Case study · Professional services · Cheshire
One interview, ten assets.
A specialist consultancy had no time to "do marketing" and plenty to say. We sat them down for one good conversation and turned it into a month of joined-up content across every channel.
A small Cheshire consultancy with deep expertise in a narrow field and a founder whose calendar was already full. They believed in marketing in principle and never found the hours in practice. The brief was blunt: make this take almost none of my time, and make it sound like me.
The problem
Marketing kept losing to billable work, every time. The founder would draft something, decide it wasn't good enough, and never publish. Months passed between posts. The expertise that made the firm valuable was locked in one very busy head, and the cost of getting it out — as they understood it — was hours they didn't have.

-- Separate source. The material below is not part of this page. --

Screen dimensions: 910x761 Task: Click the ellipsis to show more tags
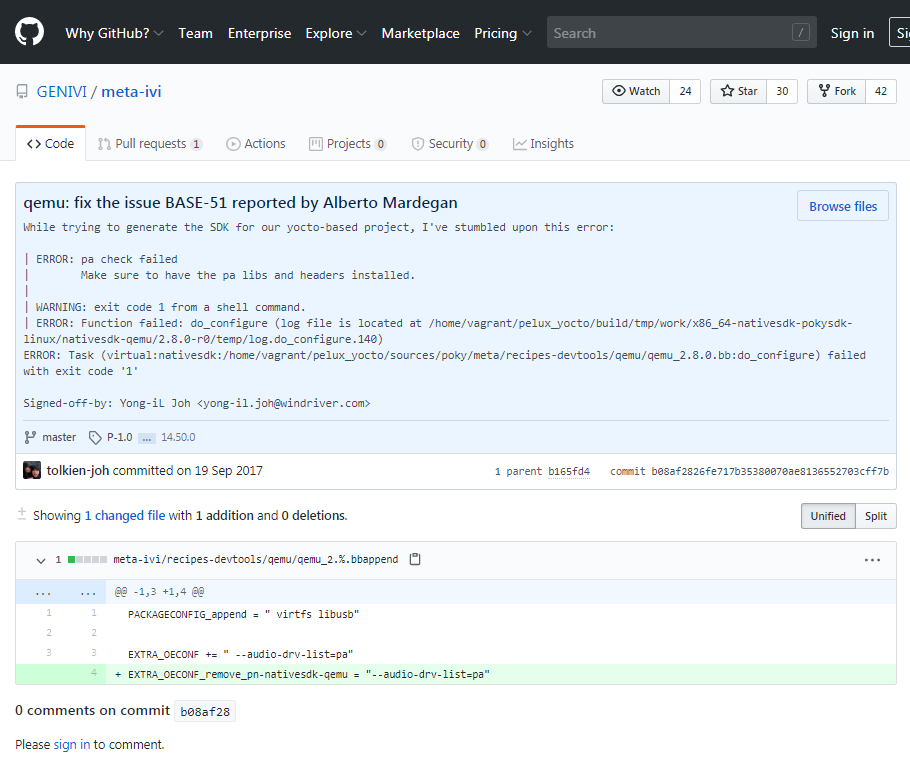tap(146, 436)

The constraint was real. The assumption that good content needs lots of the founder's time was not.
The thread we pulled
We flipped the cost. Instead of asking the founder to write, we asked for one hour of talking — a structured interview about the questions clients always ask. One hour of genuine expertise is a deep seam; the job after that is ours, not theirs.
"I gave you an hour and got a month back. I didn't write a single word and it all still sounds like me."
What we made
- →One long-form article answering the question clients ask most, written from the founder's own words.
- →A run of short social posts, each pulling a single idea from the interview and standing on its own.
- →Two emails to the firm's existing list, turning quiet contacts back into a warm audience.
- →A reusable interview structure, so the next month's content is another hour away, not another standing start.
What changed
The firm went from sporadic to a full month of coherent, on-voice content built from a single hour of the founder's time. More importantly, the founder stopped seeing marketing as a thing they couldn't afford to do and started seeing it as a thing they couldn't afford to skip.
No invented percentages here — the engagement is recent. What's already clear: the cost-per-published-piece of the founder's time dropped sharply, and the model is repeatable without our hand on every step.
What we'd do next
Make it a standing rhythm: one interview a month feeding a predictable content calendar, with a lightweight measurement loop so we double down on the themes that pull in the right enquiries. One hour in, a month out — every month.